● MATERIAL FOR THE TASK:
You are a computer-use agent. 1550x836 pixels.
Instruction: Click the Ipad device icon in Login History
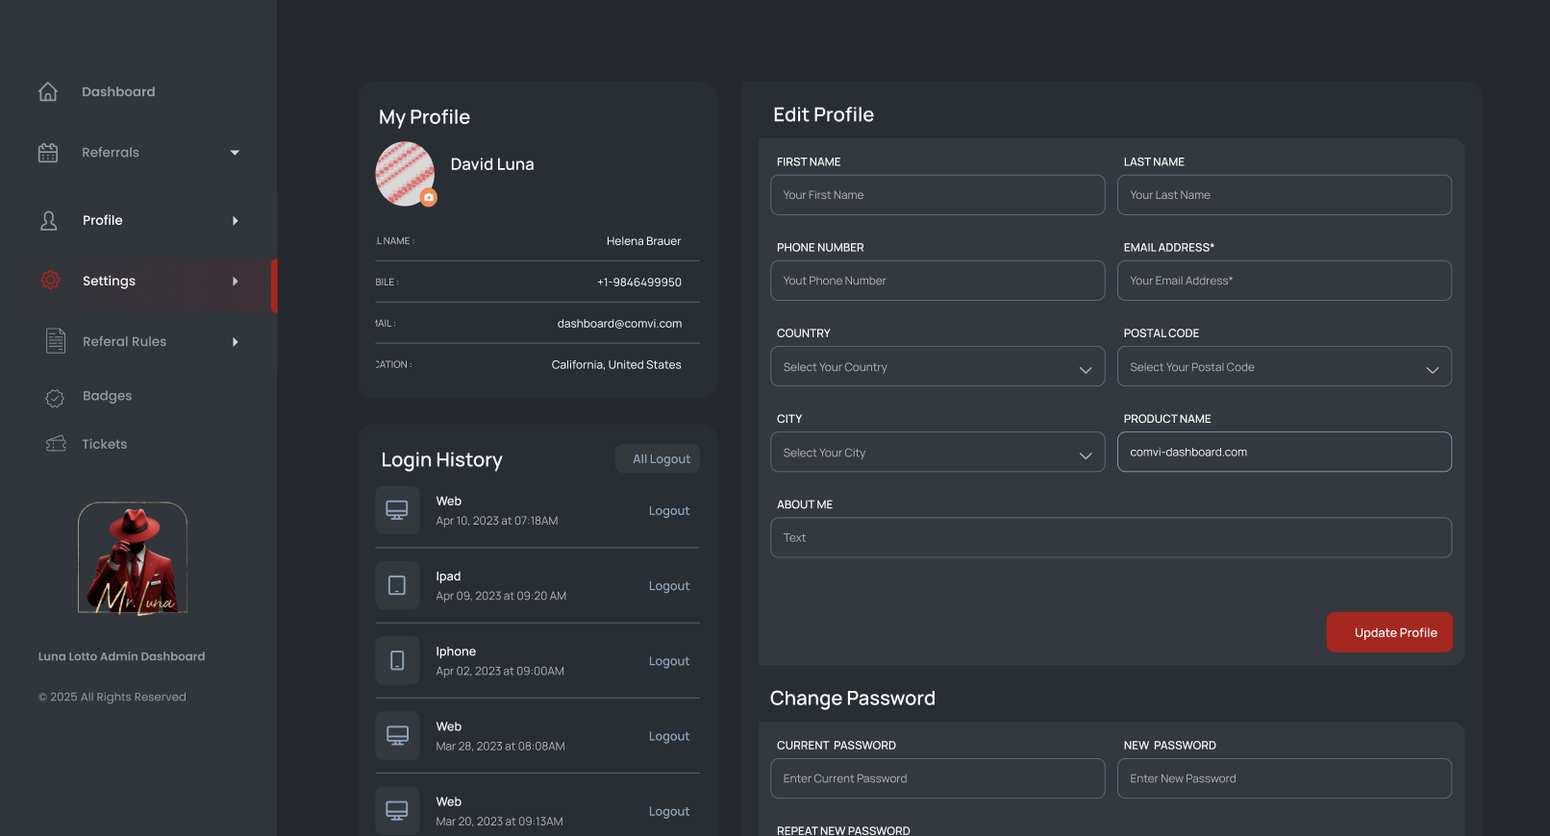397,585
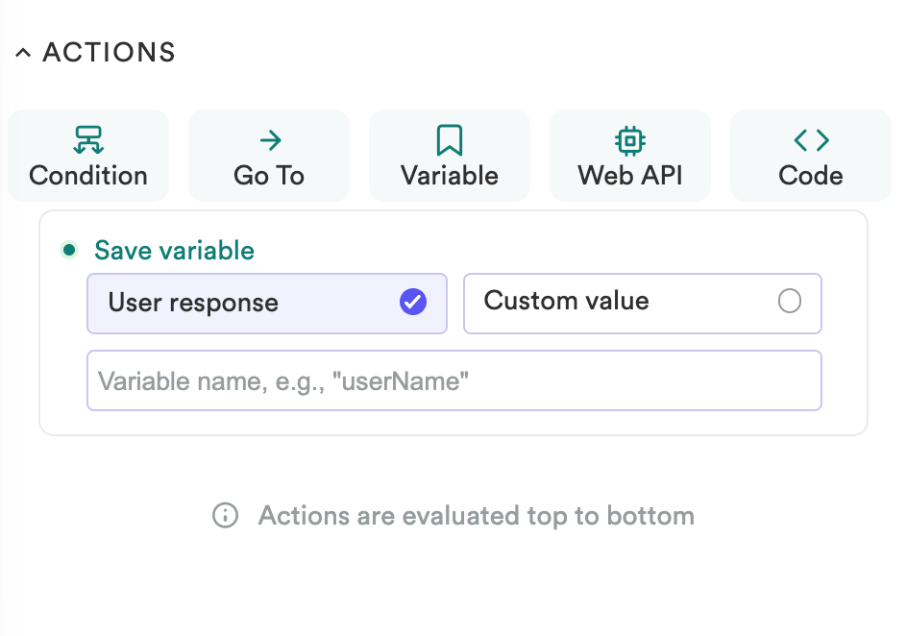This screenshot has height=636, width=907.
Task: Click the green dot beside Save variable
Action: (x=69, y=251)
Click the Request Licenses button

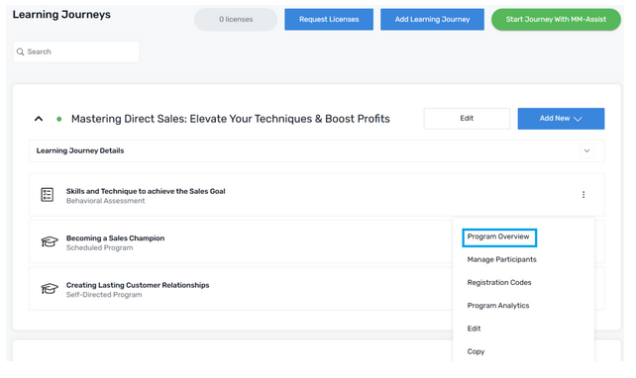[x=329, y=20]
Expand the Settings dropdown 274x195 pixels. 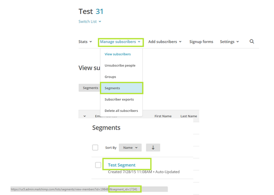point(229,42)
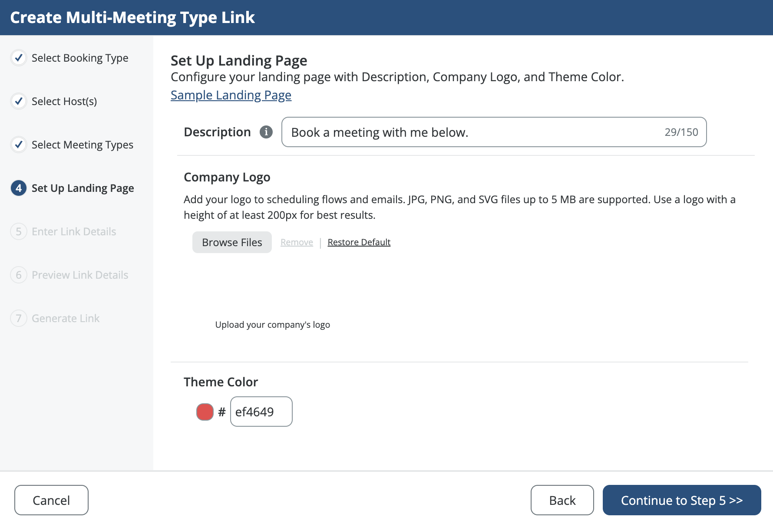Go to Set Up Landing Page step
The image size is (773, 527).
click(83, 188)
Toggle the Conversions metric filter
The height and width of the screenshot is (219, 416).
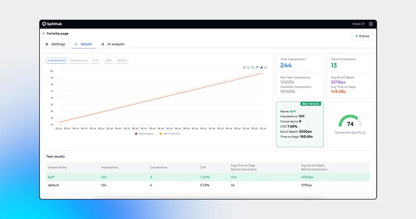coord(79,60)
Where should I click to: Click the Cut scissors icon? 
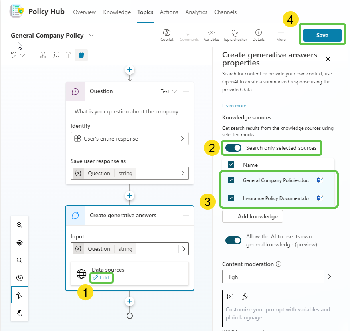click(43, 55)

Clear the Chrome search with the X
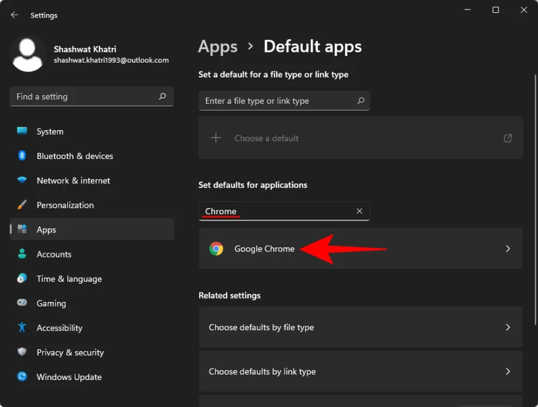click(x=359, y=211)

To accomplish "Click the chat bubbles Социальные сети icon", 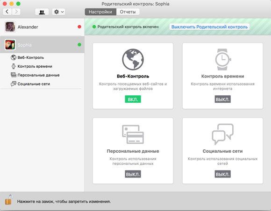I will 223,134.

● PROBLEM TO SOLVE: Rewrite the lines between the one containing "Toggle the Conversions metric filter" and the one containing "click(x=359, y=211)", inclusive, requests included, scaling every coordinate in the answers by 1.15 and rounding to whole numbers with halves rounded up. Leave the pictures out of your answer.

● REPLY TO THE TASK:
Toggle the Conversions metric filter
The height and width of the screenshot is (219, 416).
coord(91,69)
Where should I click to: Click the Cut scissors icon? 
click(49, 63)

Clear the Chrome search with the X
click(x=413, y=243)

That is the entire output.